TASK REQUIREMENTS:
Please rewrite the material below with every "screenshot" changed to "screen capture". Keep all else the same.
#### MATERIAL
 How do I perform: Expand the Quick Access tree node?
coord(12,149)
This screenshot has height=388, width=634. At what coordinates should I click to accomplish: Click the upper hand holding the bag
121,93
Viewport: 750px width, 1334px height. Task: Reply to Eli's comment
########
EXERCISE RESPONSE:
 How do I perform: Expand the Quick Access tree node?
coord(12,149)
This screen capture has height=388, width=634. At what coordinates should I click to accomplish: Click the upper hand holding the bag
121,93
Viewport: 750px width, 1334px height. Task: Reply to Eli's comment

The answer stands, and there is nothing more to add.